%%

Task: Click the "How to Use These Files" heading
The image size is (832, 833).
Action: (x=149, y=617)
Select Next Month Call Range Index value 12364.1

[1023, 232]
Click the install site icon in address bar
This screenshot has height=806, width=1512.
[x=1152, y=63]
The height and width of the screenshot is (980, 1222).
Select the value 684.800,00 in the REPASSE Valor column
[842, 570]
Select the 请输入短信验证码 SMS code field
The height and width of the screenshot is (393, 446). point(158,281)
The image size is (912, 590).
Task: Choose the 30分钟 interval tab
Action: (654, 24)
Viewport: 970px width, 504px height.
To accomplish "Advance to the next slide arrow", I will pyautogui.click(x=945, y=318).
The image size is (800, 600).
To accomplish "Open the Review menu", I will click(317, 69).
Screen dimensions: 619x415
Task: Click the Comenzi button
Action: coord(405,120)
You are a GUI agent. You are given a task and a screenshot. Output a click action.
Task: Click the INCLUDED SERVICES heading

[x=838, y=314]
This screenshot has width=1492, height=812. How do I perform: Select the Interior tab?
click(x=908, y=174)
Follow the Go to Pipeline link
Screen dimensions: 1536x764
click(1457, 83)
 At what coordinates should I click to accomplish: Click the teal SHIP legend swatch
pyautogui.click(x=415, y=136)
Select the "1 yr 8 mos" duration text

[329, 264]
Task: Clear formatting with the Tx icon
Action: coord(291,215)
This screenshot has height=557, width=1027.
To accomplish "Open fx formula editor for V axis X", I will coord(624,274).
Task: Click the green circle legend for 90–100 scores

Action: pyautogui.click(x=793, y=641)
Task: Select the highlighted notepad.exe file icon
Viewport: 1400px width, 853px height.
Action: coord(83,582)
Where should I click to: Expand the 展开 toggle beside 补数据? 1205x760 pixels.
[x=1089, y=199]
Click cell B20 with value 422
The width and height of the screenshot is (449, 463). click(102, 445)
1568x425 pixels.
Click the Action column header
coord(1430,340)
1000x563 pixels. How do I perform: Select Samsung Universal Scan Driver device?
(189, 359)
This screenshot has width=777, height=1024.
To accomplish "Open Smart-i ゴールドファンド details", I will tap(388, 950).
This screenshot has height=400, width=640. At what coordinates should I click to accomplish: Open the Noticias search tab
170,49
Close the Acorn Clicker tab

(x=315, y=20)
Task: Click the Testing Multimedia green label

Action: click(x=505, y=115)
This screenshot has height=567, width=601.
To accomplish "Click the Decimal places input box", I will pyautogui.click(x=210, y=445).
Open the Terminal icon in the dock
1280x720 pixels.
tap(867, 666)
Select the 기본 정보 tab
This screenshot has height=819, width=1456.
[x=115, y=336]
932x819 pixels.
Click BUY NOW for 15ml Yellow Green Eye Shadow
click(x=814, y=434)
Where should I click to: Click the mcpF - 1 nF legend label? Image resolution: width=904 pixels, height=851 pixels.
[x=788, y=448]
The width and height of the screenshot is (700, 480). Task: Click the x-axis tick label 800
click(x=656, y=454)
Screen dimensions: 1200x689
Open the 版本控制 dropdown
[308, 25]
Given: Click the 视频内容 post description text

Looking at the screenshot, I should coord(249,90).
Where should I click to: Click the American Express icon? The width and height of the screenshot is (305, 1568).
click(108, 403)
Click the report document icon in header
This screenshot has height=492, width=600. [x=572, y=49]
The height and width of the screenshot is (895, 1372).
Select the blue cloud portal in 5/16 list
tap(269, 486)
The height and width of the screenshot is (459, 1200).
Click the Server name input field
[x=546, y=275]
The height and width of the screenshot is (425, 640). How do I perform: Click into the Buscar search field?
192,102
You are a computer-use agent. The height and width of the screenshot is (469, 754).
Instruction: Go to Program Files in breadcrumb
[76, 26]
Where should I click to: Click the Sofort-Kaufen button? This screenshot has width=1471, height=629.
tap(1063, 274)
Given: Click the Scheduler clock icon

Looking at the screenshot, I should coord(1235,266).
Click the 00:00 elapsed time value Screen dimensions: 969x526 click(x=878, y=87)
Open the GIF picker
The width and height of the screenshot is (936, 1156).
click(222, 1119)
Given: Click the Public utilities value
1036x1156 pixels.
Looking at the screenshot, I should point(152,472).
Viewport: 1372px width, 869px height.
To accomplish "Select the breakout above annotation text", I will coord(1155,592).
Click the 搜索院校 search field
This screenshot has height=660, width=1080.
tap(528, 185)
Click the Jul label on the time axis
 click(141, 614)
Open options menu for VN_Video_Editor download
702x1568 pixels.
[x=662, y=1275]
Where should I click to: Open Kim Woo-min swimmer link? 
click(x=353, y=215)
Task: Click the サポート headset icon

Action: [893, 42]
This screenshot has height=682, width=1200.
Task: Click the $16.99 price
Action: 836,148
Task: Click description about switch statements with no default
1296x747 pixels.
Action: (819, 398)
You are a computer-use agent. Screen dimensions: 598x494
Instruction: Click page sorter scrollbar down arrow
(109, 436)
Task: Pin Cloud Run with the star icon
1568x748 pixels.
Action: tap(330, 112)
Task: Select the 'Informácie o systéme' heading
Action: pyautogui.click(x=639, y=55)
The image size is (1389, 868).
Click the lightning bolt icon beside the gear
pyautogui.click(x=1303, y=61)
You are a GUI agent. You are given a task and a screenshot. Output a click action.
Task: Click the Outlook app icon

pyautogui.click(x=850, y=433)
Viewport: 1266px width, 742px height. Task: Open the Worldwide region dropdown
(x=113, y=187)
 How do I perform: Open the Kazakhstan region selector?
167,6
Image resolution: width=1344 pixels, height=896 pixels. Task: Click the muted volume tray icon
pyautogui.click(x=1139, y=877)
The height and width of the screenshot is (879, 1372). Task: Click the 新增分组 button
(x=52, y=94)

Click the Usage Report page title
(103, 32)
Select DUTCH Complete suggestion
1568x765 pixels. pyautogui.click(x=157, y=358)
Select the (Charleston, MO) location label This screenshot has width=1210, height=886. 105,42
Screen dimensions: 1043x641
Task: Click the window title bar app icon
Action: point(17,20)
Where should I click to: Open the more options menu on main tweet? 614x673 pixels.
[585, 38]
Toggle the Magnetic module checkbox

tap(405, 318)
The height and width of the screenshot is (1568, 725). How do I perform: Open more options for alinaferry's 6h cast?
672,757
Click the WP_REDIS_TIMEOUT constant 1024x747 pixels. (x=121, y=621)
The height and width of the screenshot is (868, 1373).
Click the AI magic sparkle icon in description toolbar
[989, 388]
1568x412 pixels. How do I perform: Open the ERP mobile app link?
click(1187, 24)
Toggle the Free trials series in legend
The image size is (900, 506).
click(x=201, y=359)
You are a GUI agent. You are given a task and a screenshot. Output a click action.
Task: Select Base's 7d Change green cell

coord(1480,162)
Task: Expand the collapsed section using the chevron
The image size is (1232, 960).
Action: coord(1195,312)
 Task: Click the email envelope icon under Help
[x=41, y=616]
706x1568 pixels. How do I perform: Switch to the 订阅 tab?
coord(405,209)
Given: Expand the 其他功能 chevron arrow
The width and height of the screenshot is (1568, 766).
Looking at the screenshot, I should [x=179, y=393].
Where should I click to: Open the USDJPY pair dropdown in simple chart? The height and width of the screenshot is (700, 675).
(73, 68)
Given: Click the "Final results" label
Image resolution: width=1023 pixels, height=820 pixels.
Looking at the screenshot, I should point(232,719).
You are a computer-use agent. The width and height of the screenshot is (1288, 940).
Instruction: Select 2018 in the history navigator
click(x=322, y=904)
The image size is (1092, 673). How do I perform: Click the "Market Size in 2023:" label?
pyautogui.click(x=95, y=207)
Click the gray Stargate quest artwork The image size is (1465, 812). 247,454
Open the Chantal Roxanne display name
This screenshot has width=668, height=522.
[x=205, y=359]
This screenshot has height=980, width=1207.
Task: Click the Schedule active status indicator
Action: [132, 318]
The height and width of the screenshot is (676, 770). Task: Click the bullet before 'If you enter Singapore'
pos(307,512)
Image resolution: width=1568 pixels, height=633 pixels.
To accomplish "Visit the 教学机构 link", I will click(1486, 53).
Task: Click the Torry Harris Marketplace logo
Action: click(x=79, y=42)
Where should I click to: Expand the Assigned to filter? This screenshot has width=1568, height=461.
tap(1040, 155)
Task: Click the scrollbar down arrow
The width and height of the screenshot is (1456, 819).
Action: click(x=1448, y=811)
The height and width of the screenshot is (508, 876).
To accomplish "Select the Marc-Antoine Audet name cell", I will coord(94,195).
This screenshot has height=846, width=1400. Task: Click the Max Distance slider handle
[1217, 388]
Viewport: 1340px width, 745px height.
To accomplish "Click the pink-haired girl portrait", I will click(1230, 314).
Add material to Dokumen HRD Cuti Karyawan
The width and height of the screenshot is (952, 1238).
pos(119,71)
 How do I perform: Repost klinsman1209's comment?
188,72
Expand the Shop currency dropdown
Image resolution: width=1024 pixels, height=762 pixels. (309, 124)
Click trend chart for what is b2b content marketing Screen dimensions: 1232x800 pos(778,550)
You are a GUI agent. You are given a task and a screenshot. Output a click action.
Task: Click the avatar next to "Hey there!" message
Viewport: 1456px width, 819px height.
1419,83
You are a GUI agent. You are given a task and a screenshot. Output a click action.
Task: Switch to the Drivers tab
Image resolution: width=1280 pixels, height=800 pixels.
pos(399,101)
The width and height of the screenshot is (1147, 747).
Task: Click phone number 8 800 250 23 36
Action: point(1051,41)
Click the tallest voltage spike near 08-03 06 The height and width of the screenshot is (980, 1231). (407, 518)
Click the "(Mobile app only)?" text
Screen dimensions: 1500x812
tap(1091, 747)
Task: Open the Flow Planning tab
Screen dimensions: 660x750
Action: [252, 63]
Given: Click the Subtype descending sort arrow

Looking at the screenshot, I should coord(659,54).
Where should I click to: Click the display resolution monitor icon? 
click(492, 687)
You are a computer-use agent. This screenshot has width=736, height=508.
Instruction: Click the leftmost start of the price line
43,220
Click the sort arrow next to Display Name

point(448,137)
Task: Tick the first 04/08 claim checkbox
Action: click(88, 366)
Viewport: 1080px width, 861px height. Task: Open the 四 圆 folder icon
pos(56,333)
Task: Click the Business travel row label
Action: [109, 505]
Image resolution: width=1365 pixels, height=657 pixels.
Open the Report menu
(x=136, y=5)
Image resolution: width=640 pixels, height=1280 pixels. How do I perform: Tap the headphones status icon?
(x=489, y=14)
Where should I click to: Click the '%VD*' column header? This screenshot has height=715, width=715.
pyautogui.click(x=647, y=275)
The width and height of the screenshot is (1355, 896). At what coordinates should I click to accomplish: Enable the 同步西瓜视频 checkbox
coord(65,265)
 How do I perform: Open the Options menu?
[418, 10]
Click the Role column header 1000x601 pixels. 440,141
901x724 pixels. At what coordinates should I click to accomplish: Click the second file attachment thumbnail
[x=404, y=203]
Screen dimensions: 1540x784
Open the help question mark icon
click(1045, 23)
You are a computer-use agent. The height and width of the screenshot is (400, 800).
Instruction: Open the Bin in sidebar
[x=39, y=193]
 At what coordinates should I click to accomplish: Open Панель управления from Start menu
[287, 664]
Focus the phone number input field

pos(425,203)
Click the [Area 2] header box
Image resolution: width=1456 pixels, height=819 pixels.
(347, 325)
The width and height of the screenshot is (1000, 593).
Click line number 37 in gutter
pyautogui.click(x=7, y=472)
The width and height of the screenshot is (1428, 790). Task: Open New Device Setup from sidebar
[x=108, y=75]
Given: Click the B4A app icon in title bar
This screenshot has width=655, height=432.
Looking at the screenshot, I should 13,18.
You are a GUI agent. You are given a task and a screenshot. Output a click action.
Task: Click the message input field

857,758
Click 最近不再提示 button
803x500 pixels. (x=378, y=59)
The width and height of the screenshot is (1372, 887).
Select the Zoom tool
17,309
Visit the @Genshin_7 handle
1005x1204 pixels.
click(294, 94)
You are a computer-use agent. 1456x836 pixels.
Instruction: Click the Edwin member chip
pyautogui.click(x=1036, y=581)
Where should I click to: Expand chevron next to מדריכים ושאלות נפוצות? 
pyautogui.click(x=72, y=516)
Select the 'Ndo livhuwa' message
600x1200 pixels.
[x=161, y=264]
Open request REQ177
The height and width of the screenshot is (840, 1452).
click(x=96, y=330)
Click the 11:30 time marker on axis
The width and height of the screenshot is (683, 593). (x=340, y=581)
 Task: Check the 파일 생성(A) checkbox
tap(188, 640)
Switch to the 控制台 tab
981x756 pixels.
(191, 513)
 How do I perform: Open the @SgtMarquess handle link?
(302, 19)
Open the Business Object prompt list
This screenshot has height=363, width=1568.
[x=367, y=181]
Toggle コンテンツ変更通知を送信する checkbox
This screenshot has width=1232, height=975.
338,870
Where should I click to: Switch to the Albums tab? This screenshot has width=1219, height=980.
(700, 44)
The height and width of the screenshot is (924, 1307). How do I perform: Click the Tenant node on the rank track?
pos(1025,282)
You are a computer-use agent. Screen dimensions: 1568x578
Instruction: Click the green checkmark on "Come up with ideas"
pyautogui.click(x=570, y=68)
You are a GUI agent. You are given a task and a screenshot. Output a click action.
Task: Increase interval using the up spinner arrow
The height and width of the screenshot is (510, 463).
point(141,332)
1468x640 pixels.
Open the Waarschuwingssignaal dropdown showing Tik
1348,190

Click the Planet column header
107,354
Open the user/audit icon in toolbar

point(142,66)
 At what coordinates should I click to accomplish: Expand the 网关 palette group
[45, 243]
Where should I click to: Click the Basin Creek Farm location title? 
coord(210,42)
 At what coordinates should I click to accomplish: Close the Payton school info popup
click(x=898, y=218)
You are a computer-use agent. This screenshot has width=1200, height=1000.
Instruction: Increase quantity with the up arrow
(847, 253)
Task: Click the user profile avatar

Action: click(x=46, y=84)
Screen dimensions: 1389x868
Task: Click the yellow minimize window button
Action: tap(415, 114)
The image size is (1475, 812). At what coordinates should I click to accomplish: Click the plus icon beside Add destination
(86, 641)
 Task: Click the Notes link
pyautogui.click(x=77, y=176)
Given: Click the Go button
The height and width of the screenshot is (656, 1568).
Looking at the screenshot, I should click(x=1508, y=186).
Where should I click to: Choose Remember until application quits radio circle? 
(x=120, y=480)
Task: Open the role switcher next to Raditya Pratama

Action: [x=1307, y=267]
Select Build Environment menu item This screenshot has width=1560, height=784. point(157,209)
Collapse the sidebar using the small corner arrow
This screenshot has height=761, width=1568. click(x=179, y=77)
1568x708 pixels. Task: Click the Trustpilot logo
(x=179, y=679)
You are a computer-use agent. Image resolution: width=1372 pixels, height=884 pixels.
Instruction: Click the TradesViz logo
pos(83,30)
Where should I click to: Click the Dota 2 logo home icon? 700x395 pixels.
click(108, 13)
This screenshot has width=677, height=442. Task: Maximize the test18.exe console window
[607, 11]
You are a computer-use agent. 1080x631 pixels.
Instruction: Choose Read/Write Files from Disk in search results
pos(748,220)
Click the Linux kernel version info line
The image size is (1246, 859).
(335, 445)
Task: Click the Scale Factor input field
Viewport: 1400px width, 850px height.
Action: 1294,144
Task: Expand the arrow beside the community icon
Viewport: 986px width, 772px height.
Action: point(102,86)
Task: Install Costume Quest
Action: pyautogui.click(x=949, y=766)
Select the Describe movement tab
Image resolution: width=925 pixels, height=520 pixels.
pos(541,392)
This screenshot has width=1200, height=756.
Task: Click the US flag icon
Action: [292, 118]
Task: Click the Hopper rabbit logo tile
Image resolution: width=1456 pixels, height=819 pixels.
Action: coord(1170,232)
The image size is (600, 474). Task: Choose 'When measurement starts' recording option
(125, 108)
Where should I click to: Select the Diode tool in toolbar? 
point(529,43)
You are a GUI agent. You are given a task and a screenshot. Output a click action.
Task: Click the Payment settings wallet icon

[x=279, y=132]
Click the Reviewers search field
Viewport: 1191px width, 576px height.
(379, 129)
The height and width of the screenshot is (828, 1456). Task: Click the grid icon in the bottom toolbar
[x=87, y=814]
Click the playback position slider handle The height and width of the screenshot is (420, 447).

%%

Return everything in the data above from the line containing "The image size is (1389, 868)." down to the line containing "Action: coord(1195,312)", both lines included, with each line reproduced verbatim.

Answer to the problem:
The image size is (1389, 868).
Click the lightning bolt icon beside the gear
pyautogui.click(x=1303, y=61)
You are a GUI agent. You are given a task and a screenshot. Output a click action.
Task: Click the Outlook app icon

pyautogui.click(x=850, y=433)
Viewport: 1266px width, 742px height. Task: Open the Worldwide region dropdown
(x=113, y=187)
 How do I perform: Open the Kazakhstan region selector?
167,6
Image resolution: width=1344 pixels, height=896 pixels. Task: Click the muted volume tray icon
pyautogui.click(x=1139, y=877)
The height and width of the screenshot is (879, 1372). Task: Click the 新增分组 button
(x=52, y=94)

Click the Usage Report page title
(103, 32)
Select DUTCH Complete suggestion
1568x765 pixels. pyautogui.click(x=157, y=358)
Select the (Charleston, MO) location label This screenshot has width=1210, height=886. 105,42
Screen dimensions: 1043x641
Task: Click the window title bar app icon
Action: point(17,20)
Where should I click to: Open the more options menu on main tweet? 614x673 pixels.
[585, 38]
Toggle the Magnetic module checkbox

tap(405, 318)
The height and width of the screenshot is (1568, 725). How do I perform: Open more options for alinaferry's 6h cast?
672,757
Click the WP_REDIS_TIMEOUT constant 1024x747 pixels. (x=121, y=621)
The height and width of the screenshot is (868, 1373).
Click the AI magic sparkle icon in description toolbar
[989, 388]
1568x412 pixels. How do I perform: Open the ERP mobile app link?
click(1187, 24)
Toggle the Free trials series in legend
The image size is (900, 506).
click(x=201, y=359)
You are a GUI agent. You are given a task and a screenshot. Output a click action.
Task: Select Base's 7d Change green cell

coord(1480,162)
Task: Expand the collapsed section using the chevron
The image size is (1232, 960).
Action: coord(1195,312)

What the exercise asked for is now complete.